The Gutters return! 

The Gutters are spaces between brag-worthy milestones and achievements, the space where we spend most of our lives.

In this case, the short seventeen-year sojourn between first published short story (2000) and securing my first traditional book deal (2017) for The Brimstone Files (and pre-order HEX-RATED now! I need money for gas!). Consider this column the antidote to the 1001 books telling you how to be a bestseller, an apex achieved by the One Percent while the rest of us are here, in the gutters where, as Oscar Wilde noted, “some of us are looking at the stars.”

Anywho, when we were last here, I’d just graduated the Odyssey writing workshop (2005). I had a phenomenal time, and you can read about it here, where I challenged my friend and colleague Norm Partridge on his dismissal of writing workshops as a waste.

I was only writing short stories because of my dissertation (available now for a cool $36 bucks!). When I returned home, I kept up the Odyssey momentum by getting a story done every couple of weeks. And in researching production and enthusiasm, I came across an essay by a writer who was something of a phenom in the short story world, Jay Lake.

Jay’s Rules of Writing spoke to me. Lake had a drive and attitude that was smart and pragmatic. He, like Ray Bradbury and others of the “Fast Writing” school, held to the belief in the value of getting a story completed a week. Bradbury famously quipped that you could spend all year writing a lousy novel, but he dared you to write 52 stories and have all of them stink. Lake was even more voracious, arguing that constant production would create your voice, not just writing out the bad stuff. He was also one among the “fast writing” school who believed that revisions were both good and necessary (a truth many fast writers deny, stupidly).

So naturally, I read more about his career. His short story output was scary. He sold to tiny markets and major ones. He edited an esteemed anthology series. He won the Campbell Award for Best New Writer (2004) and published a single novel with a small publisher. He had a blog that often discussed the “process” of writing (as well as politics, parenting, reviews, and NSFW stuff on sex that I found perplexing). I found Lake’s dedication to short fiction, writing, and discovering voice through enthusiastic production a siren song. A writer who was so relentless and positive appealed to this perpetual workaholic.
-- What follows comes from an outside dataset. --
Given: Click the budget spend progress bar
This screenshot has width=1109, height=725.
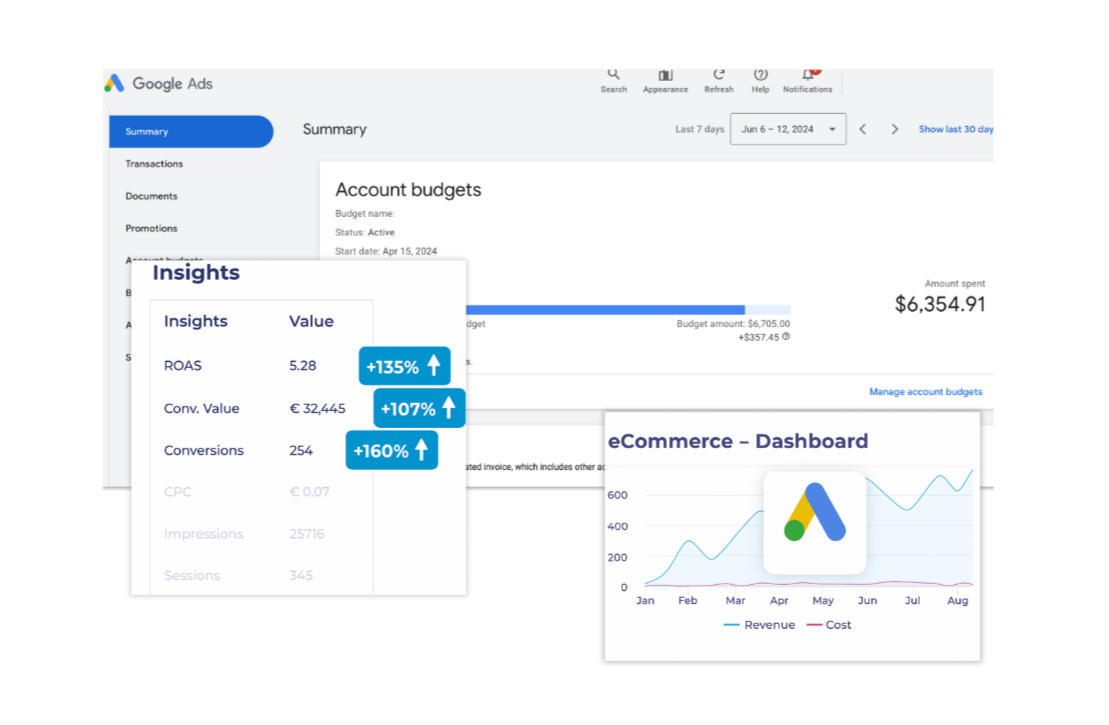Looking at the screenshot, I should 630,308.
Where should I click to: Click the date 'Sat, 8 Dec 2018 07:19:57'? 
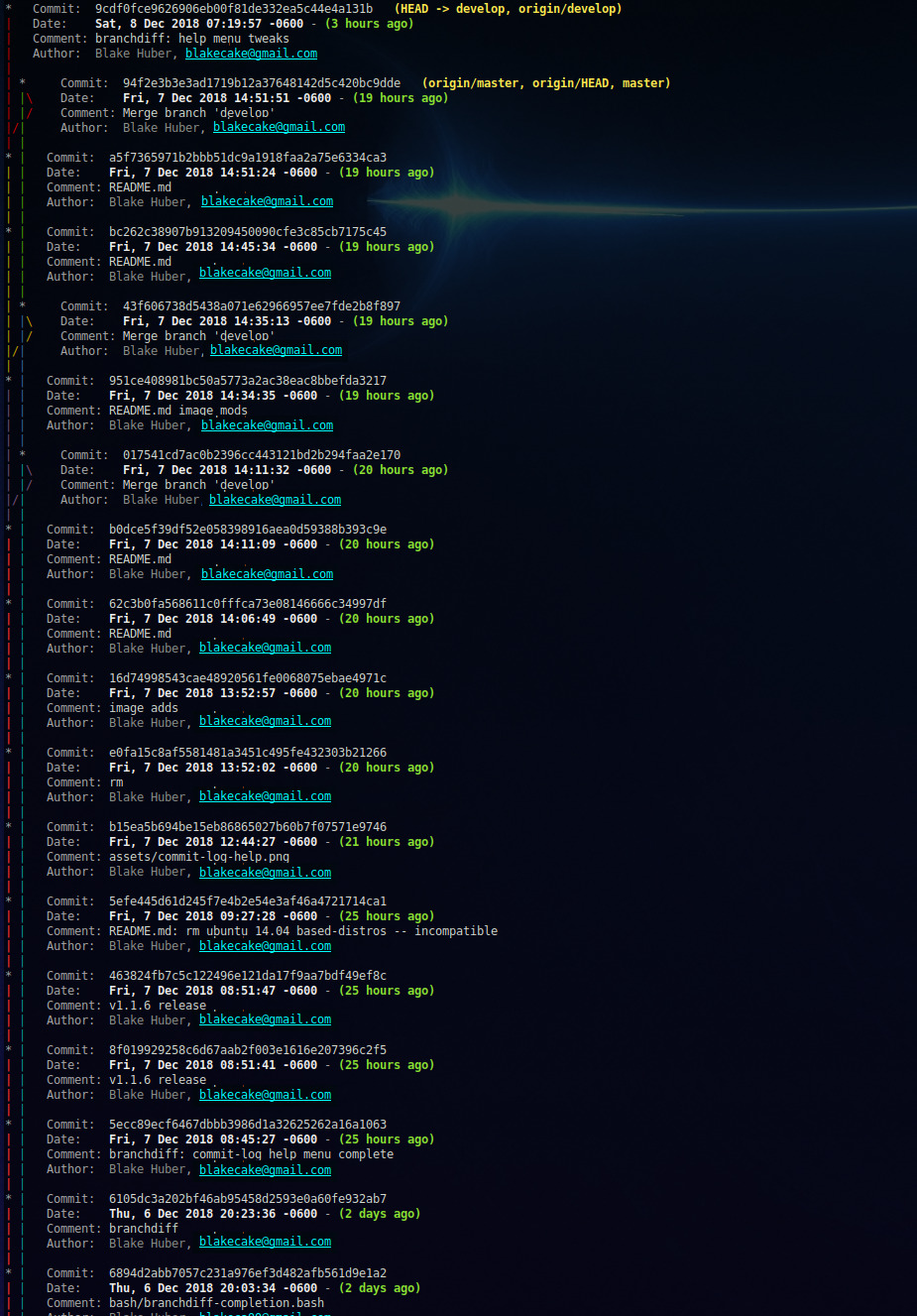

So, I bought a short story collection, which included drawings from artist Frank Wu. I read the first story, then the second, and it dawned on me before the fourth:

I didn’t like Jay Lake’s fiction. At all. Full stop.

I was actually stunned at how much his work didn’t speak to me, considering how much I appreciated his method. His talent was undeniable, and he clearly loved his work and making it and exploring it. But in a year where I only read short fiction, I never finished his collection. When he switched to novels and became a rising midlist star, I hoped maybe they’d speak to me. But they didn’t. In hindsight, I was a horror and crime guy with deeper roots in realism than the fantastical, and Lake’s canvas dipped heavily into “sense of wonder” territory that left me frigid or bored.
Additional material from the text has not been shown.